BioTempo : Langages, concepts de temps et modèles hybrides pour l’analyse de modèles incomplets en biologie moléculaire
type: ANR
durée: 2011-2014
Ce projet part de la constatation que les cadres de modélisation actuels pour la biologie sont relativement pauvres du point de vue de la prise en compte du temps. Le but est donc de combiner et compléter les 3 approches actuelles (modèles statiques, modèles chronologiques et modèles chronométriques) pour proposer un cadre plus large pour l'interprétation des données biologiques.
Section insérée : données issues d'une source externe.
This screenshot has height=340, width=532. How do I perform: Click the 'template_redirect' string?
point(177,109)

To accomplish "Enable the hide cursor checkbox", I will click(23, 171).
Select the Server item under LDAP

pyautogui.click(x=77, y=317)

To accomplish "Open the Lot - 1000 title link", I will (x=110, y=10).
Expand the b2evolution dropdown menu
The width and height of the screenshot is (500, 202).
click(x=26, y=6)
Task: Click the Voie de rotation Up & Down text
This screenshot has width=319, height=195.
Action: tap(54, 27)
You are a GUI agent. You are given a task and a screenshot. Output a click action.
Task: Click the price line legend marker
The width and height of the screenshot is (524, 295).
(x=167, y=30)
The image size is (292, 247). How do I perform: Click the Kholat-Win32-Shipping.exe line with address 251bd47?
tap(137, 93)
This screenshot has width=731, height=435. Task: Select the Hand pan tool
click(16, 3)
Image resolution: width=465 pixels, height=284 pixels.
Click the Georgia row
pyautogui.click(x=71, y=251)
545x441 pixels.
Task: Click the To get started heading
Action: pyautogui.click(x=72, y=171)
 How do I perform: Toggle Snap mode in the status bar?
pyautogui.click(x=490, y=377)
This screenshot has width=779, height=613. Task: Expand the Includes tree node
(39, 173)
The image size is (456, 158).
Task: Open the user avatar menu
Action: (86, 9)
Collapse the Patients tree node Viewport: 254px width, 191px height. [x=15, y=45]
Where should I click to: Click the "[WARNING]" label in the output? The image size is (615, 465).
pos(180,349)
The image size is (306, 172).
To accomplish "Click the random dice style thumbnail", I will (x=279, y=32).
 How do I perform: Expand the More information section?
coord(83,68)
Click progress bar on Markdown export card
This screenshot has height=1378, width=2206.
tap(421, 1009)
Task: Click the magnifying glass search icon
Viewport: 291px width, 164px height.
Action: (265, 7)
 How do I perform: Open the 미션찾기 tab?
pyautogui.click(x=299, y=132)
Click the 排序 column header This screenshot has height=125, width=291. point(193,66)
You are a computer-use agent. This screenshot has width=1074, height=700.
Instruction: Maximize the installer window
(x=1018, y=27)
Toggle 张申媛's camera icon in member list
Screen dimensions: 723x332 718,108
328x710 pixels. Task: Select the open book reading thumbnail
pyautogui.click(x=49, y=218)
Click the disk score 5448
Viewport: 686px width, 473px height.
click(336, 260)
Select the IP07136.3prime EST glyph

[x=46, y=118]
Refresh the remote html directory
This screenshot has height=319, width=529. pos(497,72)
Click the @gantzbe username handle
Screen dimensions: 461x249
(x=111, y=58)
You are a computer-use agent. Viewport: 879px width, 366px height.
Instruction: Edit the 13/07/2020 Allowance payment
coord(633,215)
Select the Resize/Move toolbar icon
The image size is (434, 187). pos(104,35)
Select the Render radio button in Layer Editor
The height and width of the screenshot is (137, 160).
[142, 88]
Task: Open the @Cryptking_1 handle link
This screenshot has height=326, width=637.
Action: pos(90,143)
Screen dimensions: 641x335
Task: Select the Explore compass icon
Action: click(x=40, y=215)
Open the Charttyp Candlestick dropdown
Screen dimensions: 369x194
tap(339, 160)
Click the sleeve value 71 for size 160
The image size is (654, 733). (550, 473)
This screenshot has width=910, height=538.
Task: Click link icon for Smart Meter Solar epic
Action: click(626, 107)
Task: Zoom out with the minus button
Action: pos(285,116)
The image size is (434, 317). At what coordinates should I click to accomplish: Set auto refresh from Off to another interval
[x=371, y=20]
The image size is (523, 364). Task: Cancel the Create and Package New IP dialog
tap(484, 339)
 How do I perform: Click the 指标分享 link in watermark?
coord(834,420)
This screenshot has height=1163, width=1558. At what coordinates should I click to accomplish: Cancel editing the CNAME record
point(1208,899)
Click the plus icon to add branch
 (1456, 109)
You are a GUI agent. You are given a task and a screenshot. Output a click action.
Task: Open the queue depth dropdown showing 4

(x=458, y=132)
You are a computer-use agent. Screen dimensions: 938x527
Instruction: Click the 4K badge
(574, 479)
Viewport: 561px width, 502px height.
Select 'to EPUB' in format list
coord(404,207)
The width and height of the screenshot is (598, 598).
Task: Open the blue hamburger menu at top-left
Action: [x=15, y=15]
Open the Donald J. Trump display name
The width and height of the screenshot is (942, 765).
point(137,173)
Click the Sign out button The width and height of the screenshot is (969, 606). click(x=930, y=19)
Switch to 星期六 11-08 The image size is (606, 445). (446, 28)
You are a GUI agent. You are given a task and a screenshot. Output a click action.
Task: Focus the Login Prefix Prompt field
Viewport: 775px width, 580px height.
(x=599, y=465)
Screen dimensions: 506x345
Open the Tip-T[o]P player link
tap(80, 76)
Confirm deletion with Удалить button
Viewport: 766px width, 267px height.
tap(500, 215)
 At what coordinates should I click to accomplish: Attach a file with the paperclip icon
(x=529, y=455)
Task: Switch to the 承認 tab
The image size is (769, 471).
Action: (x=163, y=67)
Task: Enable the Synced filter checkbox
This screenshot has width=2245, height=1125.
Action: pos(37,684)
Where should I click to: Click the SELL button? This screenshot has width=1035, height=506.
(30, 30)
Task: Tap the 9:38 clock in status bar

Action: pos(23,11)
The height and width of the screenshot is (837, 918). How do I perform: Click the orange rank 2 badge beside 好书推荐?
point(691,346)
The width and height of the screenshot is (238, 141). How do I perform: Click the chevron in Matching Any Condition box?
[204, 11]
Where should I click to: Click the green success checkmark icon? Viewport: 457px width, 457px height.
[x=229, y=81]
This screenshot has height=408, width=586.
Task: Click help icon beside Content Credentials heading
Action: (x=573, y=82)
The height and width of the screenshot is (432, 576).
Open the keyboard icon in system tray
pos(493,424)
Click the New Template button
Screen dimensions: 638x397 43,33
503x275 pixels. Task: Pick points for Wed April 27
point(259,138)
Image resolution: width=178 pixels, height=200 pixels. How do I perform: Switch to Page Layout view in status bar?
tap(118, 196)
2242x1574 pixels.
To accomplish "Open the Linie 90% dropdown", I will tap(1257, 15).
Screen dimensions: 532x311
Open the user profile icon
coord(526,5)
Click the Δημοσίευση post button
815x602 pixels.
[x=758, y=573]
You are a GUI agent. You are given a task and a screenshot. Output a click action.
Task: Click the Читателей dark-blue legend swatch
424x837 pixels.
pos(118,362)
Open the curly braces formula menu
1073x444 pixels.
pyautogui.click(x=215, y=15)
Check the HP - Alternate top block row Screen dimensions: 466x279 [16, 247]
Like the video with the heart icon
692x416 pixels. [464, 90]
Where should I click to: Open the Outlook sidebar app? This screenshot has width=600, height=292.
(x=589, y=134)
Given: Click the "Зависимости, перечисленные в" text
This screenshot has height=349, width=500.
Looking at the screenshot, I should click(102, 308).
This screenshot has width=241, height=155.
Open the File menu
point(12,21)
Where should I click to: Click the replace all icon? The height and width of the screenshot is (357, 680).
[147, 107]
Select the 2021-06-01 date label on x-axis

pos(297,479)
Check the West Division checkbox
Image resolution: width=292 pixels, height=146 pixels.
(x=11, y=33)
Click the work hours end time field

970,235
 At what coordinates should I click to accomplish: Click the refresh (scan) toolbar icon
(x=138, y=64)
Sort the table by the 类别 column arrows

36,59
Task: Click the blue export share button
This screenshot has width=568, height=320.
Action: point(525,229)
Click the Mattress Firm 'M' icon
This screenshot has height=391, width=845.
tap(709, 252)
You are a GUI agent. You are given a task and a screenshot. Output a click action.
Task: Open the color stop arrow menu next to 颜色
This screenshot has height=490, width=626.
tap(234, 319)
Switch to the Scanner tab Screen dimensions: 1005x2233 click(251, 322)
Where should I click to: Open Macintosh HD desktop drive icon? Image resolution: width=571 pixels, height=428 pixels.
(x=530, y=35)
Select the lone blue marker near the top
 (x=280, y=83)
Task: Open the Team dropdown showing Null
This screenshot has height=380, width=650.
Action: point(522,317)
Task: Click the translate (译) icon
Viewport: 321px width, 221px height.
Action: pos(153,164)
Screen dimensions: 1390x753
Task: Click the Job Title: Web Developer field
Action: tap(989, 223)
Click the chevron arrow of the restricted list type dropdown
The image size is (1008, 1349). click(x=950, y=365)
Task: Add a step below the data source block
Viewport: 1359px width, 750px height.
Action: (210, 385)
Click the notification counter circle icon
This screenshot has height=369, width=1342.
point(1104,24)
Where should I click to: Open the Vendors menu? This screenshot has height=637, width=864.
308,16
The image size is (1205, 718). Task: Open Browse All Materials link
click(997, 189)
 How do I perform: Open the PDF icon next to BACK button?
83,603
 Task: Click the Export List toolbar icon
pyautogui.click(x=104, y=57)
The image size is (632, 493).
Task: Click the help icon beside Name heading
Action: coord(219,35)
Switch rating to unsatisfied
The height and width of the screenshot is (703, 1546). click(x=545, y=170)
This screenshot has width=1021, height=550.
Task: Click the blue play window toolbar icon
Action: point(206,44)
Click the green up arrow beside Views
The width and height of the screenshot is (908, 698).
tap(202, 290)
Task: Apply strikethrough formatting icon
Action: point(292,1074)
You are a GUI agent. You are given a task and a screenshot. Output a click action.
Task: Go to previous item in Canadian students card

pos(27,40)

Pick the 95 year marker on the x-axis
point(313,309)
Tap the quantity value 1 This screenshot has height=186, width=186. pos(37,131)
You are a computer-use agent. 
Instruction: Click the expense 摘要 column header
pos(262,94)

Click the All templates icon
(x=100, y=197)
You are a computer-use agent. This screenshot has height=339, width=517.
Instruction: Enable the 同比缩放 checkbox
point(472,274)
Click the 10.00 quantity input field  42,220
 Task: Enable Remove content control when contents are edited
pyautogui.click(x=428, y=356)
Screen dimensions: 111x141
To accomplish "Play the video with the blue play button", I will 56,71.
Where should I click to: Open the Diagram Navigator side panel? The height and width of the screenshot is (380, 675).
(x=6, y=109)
CIRCLOCK : Modélisation de l'horloge circadienne
type: PEPII
partenaires: iBV, IRCCyN, I3S.
durée: 2011-2013
Le but est la modélisation de l’horloge circadienne chez l’homme en prennent en compte des informations temporelles. L’idée initiale repose sur la constatation que les informations temporelles sont sous exploitées car il n’existe pas encore de cadre de modélisation pouvant les exploiter correctement.